Report, in full, every line of the data in which the word "avatar" appears.

Records of locating words and elements
(begin)
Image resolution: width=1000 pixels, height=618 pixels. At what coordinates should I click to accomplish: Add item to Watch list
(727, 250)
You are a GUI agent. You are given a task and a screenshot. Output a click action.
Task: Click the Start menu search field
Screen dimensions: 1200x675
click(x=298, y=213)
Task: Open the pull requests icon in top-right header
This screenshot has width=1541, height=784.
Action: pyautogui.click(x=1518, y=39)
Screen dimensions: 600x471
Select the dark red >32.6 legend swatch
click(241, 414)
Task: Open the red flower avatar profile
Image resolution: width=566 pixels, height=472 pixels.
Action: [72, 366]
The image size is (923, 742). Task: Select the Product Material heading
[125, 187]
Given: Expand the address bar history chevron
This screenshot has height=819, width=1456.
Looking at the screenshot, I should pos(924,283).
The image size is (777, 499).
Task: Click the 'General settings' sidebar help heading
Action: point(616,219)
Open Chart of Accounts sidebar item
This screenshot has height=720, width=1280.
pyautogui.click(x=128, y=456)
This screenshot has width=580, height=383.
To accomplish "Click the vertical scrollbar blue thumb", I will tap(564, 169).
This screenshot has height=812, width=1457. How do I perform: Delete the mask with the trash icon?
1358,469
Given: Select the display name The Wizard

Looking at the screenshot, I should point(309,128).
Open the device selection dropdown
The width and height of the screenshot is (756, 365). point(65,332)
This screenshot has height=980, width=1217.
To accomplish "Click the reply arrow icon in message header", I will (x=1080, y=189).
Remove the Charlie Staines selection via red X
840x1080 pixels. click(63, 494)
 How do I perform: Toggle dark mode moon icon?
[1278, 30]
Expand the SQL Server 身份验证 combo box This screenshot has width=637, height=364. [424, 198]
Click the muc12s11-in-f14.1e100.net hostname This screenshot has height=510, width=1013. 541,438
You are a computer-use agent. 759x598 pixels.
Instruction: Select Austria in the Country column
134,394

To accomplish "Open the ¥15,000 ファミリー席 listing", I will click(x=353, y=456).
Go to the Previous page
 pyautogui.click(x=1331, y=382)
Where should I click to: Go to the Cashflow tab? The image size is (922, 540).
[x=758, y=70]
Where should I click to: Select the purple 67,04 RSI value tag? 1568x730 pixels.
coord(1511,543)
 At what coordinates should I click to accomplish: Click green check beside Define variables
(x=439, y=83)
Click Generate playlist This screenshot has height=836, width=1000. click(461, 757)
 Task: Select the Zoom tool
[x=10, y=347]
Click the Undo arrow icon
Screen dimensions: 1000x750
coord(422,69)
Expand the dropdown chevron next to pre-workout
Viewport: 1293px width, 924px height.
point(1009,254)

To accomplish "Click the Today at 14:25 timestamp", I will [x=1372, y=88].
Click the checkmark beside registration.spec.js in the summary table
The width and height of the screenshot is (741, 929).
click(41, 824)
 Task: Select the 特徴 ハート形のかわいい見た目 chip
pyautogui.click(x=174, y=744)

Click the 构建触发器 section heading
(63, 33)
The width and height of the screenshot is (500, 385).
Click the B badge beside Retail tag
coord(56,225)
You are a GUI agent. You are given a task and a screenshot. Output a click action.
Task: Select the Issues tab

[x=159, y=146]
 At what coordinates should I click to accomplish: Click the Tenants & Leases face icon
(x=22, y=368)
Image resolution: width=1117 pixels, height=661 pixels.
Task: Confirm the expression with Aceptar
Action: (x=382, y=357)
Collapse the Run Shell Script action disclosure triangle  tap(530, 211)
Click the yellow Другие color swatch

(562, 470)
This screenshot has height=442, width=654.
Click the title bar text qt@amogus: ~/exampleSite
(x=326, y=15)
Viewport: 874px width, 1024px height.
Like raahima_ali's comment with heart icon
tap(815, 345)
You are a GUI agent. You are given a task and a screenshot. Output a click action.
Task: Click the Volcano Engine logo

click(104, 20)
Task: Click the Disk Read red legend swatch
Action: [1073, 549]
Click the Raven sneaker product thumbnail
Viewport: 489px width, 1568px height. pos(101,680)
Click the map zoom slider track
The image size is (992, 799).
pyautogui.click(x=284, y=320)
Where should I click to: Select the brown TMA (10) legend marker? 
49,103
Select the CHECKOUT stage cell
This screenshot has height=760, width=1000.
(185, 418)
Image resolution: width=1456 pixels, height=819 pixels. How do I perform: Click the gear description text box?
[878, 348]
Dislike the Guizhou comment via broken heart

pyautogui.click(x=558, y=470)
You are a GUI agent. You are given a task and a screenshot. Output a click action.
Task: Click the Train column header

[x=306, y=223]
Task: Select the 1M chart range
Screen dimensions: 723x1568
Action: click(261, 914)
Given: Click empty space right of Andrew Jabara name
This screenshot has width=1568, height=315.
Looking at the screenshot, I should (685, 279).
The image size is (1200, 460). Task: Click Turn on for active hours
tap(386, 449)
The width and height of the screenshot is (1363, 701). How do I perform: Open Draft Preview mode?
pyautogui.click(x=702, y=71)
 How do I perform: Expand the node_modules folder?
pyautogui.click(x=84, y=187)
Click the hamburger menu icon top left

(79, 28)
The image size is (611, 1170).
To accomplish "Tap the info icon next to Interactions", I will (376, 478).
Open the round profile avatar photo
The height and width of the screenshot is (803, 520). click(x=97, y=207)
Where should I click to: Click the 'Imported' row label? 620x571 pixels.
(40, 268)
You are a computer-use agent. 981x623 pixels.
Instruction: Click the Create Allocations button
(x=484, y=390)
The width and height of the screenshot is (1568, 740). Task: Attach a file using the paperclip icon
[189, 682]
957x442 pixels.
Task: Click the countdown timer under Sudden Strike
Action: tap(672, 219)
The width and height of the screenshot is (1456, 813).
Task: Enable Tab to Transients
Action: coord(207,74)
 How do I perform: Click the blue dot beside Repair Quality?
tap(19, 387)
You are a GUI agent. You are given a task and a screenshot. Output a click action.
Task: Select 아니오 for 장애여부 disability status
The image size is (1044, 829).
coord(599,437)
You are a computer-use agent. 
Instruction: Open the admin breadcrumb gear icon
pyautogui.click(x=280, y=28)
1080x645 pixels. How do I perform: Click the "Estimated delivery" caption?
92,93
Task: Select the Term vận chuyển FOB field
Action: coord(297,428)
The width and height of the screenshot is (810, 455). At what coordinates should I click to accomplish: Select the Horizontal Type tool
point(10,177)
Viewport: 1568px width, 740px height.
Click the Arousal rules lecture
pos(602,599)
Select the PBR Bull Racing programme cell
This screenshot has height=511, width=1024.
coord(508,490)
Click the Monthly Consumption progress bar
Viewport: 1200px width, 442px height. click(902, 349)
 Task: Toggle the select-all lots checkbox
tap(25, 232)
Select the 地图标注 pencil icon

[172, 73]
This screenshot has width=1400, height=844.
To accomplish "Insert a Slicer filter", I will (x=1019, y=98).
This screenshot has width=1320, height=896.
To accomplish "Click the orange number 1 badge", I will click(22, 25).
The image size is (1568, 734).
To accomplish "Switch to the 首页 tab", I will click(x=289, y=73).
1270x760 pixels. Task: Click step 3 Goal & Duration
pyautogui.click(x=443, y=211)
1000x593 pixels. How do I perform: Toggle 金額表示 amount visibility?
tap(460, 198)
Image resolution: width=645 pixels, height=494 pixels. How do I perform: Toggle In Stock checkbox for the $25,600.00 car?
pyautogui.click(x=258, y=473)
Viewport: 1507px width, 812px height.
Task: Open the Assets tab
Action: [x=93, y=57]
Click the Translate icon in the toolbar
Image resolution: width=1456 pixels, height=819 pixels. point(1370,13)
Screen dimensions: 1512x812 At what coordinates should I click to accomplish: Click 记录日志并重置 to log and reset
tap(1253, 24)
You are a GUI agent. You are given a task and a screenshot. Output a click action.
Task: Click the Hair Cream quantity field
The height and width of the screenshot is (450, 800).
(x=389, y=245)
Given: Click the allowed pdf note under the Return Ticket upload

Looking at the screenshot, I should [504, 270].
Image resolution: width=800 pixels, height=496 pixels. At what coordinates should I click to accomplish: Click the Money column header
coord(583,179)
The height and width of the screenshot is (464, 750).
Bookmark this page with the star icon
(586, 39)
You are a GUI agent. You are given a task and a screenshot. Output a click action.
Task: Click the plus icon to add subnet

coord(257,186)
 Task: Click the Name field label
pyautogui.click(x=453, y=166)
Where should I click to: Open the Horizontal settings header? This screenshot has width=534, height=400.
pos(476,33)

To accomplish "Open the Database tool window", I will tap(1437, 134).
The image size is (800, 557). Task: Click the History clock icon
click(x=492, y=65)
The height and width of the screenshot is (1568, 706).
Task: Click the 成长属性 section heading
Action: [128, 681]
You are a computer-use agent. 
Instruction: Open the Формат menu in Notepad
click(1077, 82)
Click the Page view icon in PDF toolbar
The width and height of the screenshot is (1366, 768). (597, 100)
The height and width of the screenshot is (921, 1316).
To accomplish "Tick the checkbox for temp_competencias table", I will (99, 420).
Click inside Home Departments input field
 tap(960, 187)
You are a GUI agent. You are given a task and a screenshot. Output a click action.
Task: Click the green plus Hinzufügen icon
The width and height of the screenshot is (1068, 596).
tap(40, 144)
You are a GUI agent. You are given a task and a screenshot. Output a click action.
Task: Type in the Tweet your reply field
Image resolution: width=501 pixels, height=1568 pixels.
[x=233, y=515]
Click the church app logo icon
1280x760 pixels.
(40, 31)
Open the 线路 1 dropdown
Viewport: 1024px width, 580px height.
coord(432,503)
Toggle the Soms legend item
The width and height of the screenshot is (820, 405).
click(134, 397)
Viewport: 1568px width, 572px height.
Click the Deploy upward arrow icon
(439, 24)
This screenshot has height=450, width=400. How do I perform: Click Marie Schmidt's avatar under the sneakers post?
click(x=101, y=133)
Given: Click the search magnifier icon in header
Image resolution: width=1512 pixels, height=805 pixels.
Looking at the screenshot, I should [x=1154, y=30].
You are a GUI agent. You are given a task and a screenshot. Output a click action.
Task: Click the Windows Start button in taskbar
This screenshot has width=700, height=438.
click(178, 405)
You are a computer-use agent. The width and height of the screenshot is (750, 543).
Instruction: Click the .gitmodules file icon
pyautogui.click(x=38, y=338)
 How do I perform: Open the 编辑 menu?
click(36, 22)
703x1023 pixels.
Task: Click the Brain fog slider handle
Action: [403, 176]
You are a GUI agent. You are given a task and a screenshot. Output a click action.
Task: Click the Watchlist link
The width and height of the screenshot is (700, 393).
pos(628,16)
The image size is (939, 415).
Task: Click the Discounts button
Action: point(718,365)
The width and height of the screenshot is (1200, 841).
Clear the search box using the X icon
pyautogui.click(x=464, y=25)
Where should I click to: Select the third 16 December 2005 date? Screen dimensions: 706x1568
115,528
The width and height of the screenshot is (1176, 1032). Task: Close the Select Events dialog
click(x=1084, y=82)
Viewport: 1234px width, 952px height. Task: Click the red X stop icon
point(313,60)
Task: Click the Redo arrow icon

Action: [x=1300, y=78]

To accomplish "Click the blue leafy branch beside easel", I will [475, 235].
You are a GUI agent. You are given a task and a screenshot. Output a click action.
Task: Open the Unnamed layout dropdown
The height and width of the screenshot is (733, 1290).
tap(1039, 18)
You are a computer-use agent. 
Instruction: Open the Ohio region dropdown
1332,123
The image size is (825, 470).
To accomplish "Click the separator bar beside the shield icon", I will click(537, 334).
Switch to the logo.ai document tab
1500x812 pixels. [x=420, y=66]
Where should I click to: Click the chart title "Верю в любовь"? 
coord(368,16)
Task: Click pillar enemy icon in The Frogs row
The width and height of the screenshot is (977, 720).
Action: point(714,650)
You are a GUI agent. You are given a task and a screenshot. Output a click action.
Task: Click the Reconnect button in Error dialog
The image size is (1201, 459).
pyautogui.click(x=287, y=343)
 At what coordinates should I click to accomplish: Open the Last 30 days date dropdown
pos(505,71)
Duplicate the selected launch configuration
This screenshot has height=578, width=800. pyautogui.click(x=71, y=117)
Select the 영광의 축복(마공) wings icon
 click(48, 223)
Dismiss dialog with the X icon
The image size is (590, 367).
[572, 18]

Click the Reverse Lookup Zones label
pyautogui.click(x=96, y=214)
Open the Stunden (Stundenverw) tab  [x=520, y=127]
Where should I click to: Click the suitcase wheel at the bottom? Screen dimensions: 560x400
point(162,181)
(end)
Expected answer:
Task: Open the red flower avatar profile
Open the round profile avatar photo
This screenshot has height=450, width=400. How do I perform: Click Marie Schmidt's avatar under the sneakers post?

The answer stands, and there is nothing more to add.